Distributed Search Engine

Dependencies

java v1.8.0_222
spark v2.4.4
hadoop v3.2.1
rocksdb - Compiled from the source

Configuration Variables

spark.home = Bin directory inside spark home where spark binaries are located, eg. /home/user/spark/bin
hadoop.doc_data.dir = HDFS URI for directory with documents, eg. hdfs://localhost:9000/user/<username>/doc_contents
hadoop.url_mapping.dir = HDFS URI for directory with file containing URL document mapping LINK, eg. hdfs://localhost:9000/user/<username>/url_data
rocksdb.forwardindex.dir = RocksDB directory for storing forward index, eg. /tmp/forward-index. Please note, /tmp must exist.
rocksdb.invertedindex.dir = RocksDB directory for storing inverted index, eg. /tmp/inverted-index. Please note, /tmp must exist.
rocksdb.url_mapping.dir = RocksDB directory for storing URL document mappings, eg. /tmp/url-doc-map. Please note, /tmp must exist.

Project Setup

Steps to setup the project locally:

Clone the repository from source
Create a hdfs path for storing the data in HDFS using the following commands:
- hdfs dfs -mkdir /user
- hdfs dfs -mkdir /user/<username>
Note: Please make sure hadoop is running before executing the above commands.
Create a hdfs sub-directory and load the all the documents in that directory by running the following commands:
- hdfs dfs -mkdir /user/<username>/doc_contents
- hdfs dfs -put </path/to/local/*.*> /user/<username>/doc_contents
Similarly create a hdfs sub-directory and load the id_url_pairs.txt file in that directory by running the following commands:
- hdfs dfs -mkdir /user/<username>/url_data
- hdfs dfs -put </path/to/local/id_url_pairs.txt> /user/<username>/url_data

Run the following command from minigoogle directory with appropriate path values to generate the executable. Example command will look like below.
------------------------------------------------------------
WHAT IS ASKED> According to the distributed search engine page, what is the purpose of running "hdfs dfs -mkdir /user" and "hdfs dfs -mkdir /user/<username>"? Answer in one to three sentences. The entries that come next have no connection to the distributed search engine page.
------------------------------------------------------------
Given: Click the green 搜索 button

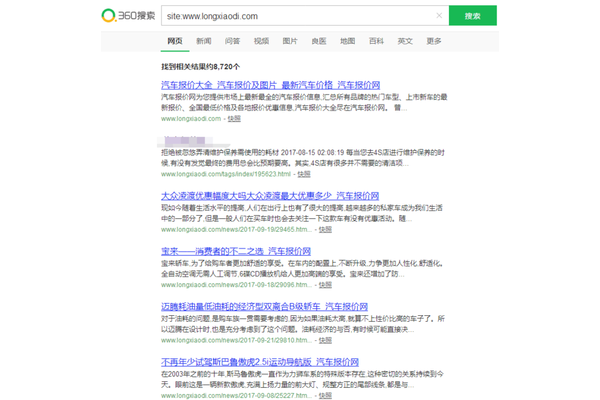Looking at the screenshot, I should [472, 16].
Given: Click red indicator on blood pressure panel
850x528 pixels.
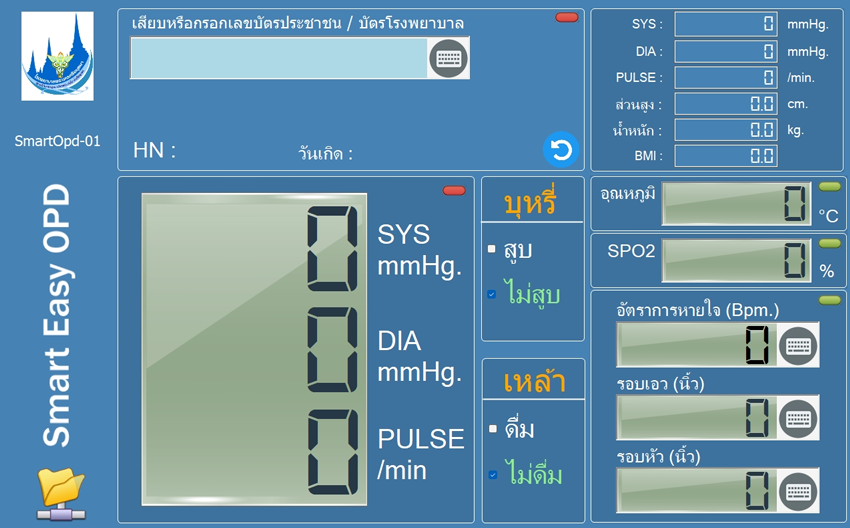Looking at the screenshot, I should 454,191.
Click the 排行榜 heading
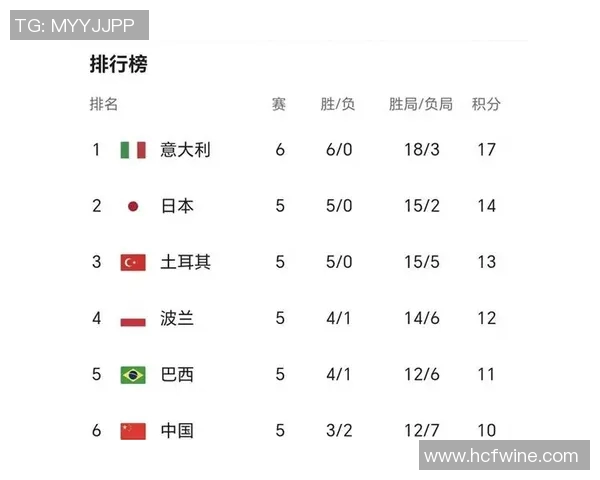Image resolution: width=600 pixels, height=480 pixels. [x=118, y=65]
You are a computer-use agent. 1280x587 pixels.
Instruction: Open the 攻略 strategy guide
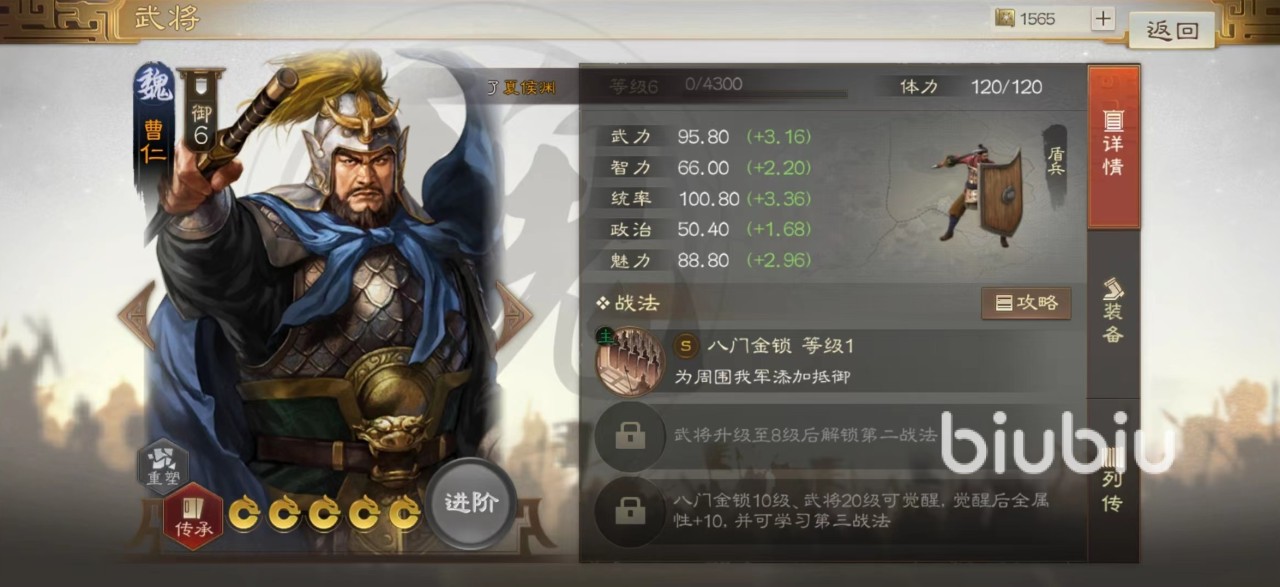(1026, 303)
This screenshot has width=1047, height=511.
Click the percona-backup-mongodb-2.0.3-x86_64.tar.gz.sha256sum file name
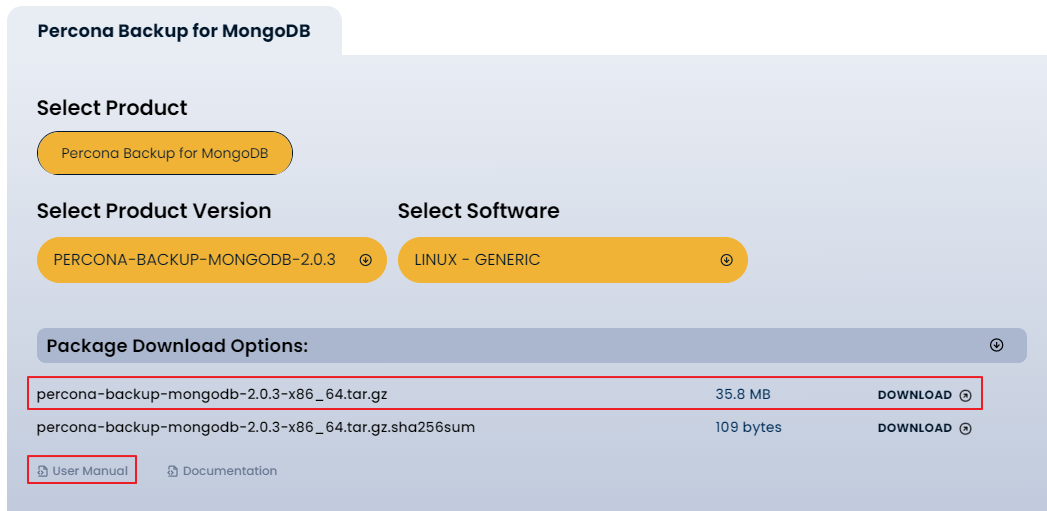point(256,428)
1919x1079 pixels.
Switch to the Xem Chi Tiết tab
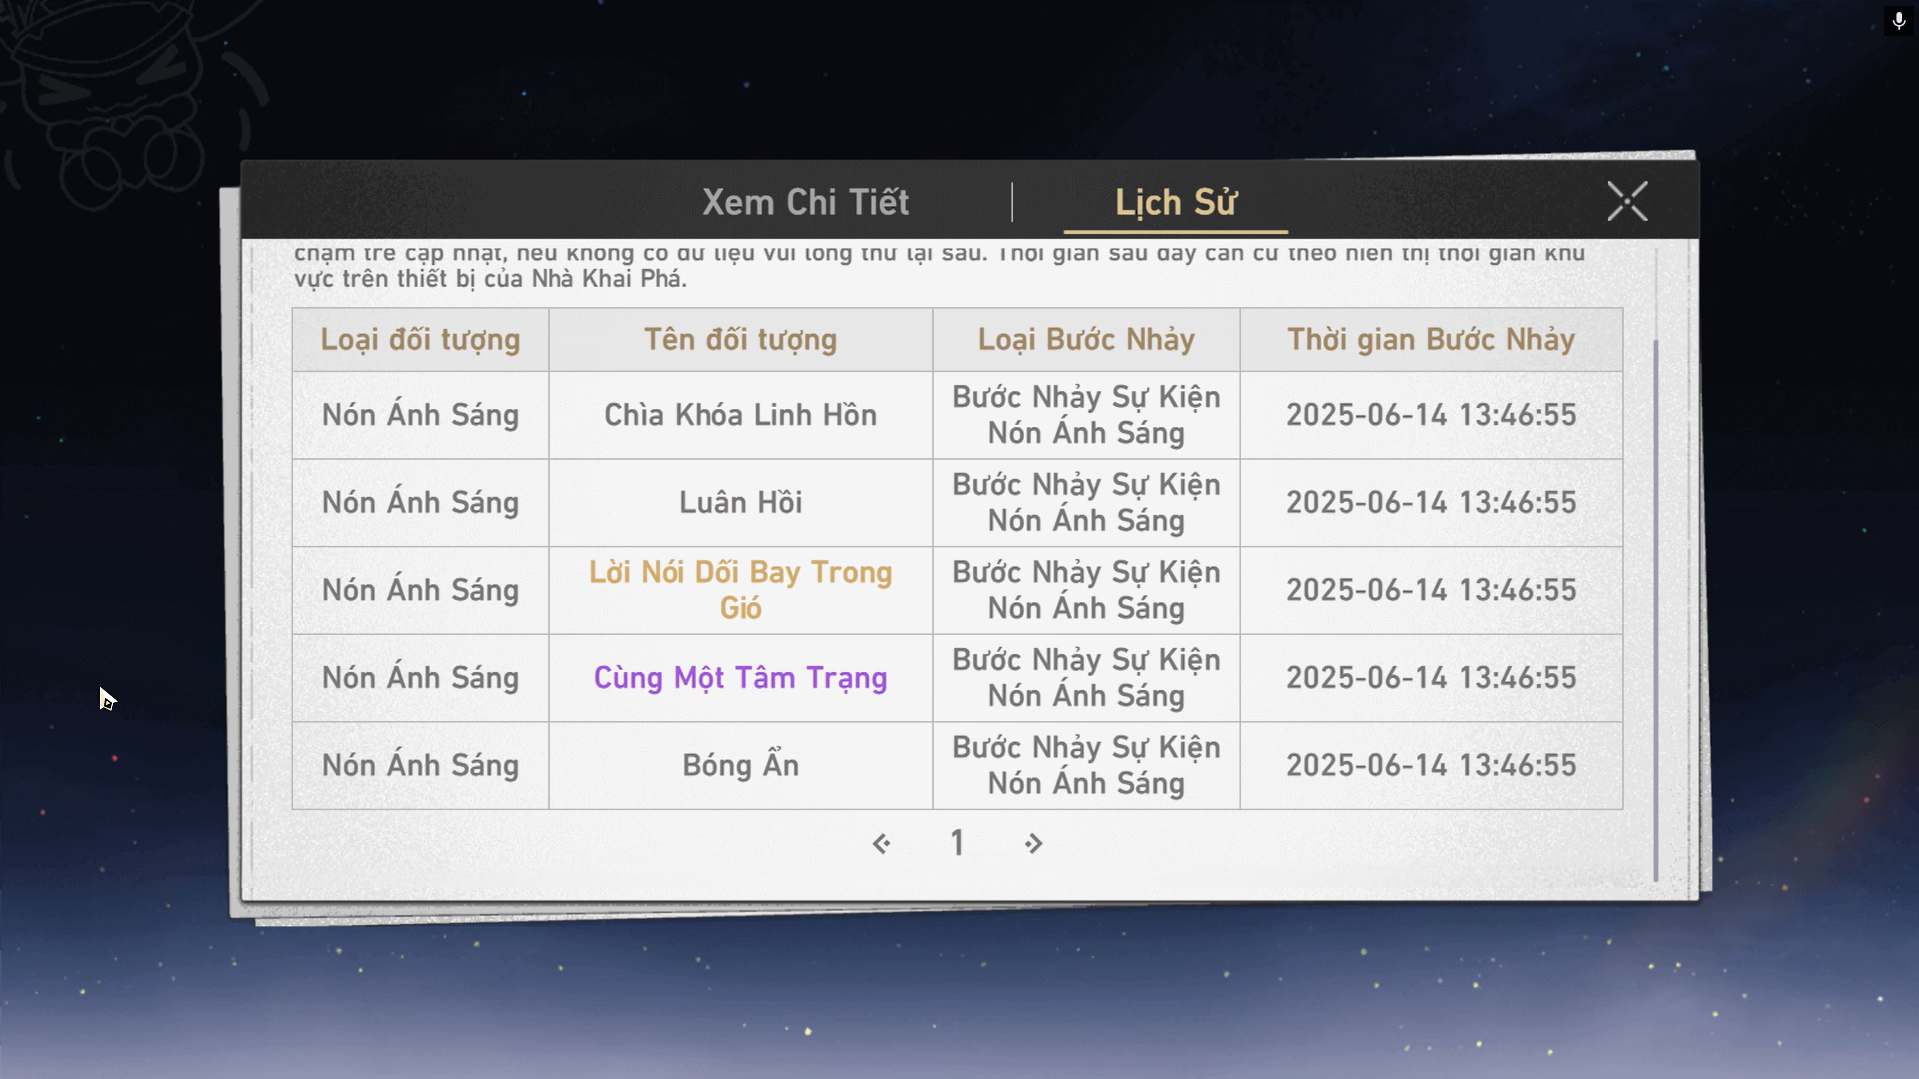coord(805,202)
------------------------------------------------------------
PROBLEM SOLUTION> These two commands create an HDFS path where the project's data will be stored in HDFS. The documents and the id_url_pairs.txt file are later loaded into sub-directories under that path.